The Martha’s Vineyard Commission’s climate education committee hosted its third annual Climate Action Fair on Sunday at the Agricultural Hall in West Tisbury. This year’s theme was Greening Vineyard Landscapes, with an emphasis on sustainable living.

Liz Durkee, climate change coordinator at the Martha’s Vineyard Commission, helped organize the event with a goal of highlighting how individuals can become more engaged.

“One of the big goals of this fair is to provide specific things people can do to take action and to inspire them to take action,” Ms. Durkee said.

Emily Ellingson of Polly Hill Arboretum.

For the first time, Brazilian Portuguese translators and translated pamphlets and materials were available.

“We’re trying really hard to engage the Brazilian community in the Climate Action Fair and we really want [the fair] to be a real community event and get everyone involved,” Ms. Durkee said.

Organizations were divided into numerous subcategories, including land use, natural resources and biodiversity, food security, energy transformation, public health and safety, transportation infrastructure, waste and economic resilience.

The Vineyard Conversation Society highlighted the benefits of maintaining a smaller lawn and how to take care of a lawn with no pesticides or chemical fertilizers. They also promoted upcoming events, such as the Environmental Film Festival, running May 23 to 26 at the film center, and their Beach Befrienders cleanups, which take place on the fourth Saturday of each month.

Os Naftalinas, a Brazilian pop band, performed. — Ray Ewing

“Our mission is about advocacy and education,” said Jennifer Blum, president of the board. “It’s important to have an educated public.”

Ms. Blum added that many of the organizations involved are interconnected, collaborating on events and programs throughout the year.

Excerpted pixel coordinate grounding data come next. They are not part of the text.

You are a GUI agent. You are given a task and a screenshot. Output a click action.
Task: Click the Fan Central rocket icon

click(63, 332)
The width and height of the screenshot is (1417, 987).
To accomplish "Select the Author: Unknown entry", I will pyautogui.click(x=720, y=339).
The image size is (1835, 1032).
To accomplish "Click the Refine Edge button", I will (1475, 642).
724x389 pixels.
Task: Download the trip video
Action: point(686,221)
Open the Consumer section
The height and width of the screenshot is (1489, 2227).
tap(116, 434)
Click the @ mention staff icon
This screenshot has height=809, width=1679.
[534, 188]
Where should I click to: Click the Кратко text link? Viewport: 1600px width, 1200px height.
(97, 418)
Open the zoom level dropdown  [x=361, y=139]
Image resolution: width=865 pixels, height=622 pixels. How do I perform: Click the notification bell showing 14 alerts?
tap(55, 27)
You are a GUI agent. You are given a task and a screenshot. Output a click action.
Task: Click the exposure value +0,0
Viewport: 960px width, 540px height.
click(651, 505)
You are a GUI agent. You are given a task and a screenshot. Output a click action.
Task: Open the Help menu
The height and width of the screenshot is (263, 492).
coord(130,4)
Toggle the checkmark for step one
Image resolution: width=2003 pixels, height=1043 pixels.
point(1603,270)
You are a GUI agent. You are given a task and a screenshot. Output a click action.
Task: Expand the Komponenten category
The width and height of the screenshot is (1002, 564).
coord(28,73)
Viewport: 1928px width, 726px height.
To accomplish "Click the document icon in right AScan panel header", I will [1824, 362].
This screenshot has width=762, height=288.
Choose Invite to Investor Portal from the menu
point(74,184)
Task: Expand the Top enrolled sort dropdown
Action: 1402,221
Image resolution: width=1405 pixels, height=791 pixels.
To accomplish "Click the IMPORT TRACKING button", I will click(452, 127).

“We all want the best for the Island,” Ms. Blum said. “However, what you think is the best may not be what I think is the best, so the question is, how do we find common ground?”

Island Eats encouraged attendees to partake in their reusable takeout container program. Twenty restaurants participate in the program, which encourages members to order food in Island Eats reusable containers which are then returned to the restaurant to be cleaned and used again.

Shelley Edmundson of the Martha's Vineyard Fishermen's Preservation Trust talks to attendees. — Ray Ewing

Sydney Pigott, education coordinator and camp director at Felix Neck, said she liked interacting with other Island organizations at the climate fair.

“It’s so special to have like-minded people here and to get face time with people who live here and not necessarily know what we’re doing and engage with them,” Ms. Pigott said.

Panels also focused on resilient landscaping and how to combat wildfire risk. A biochar demo helped familiarize attendees with the subject and how it can be used to make farms more productive and healthier.

Os Naftalinas, a Brazilian pop band, entertained attendees outside of the hall, while Goldie’s Rotisserie food truck, Cottage City Oysters and Catboat Coffee served food and drinks.

“What’s really great about this fair is that all these organizations that are working on various pieces of the climate change issues are all in one room,” Ms. Durkee said. “You can find out what everyone is doing and it’s a great collaboration.”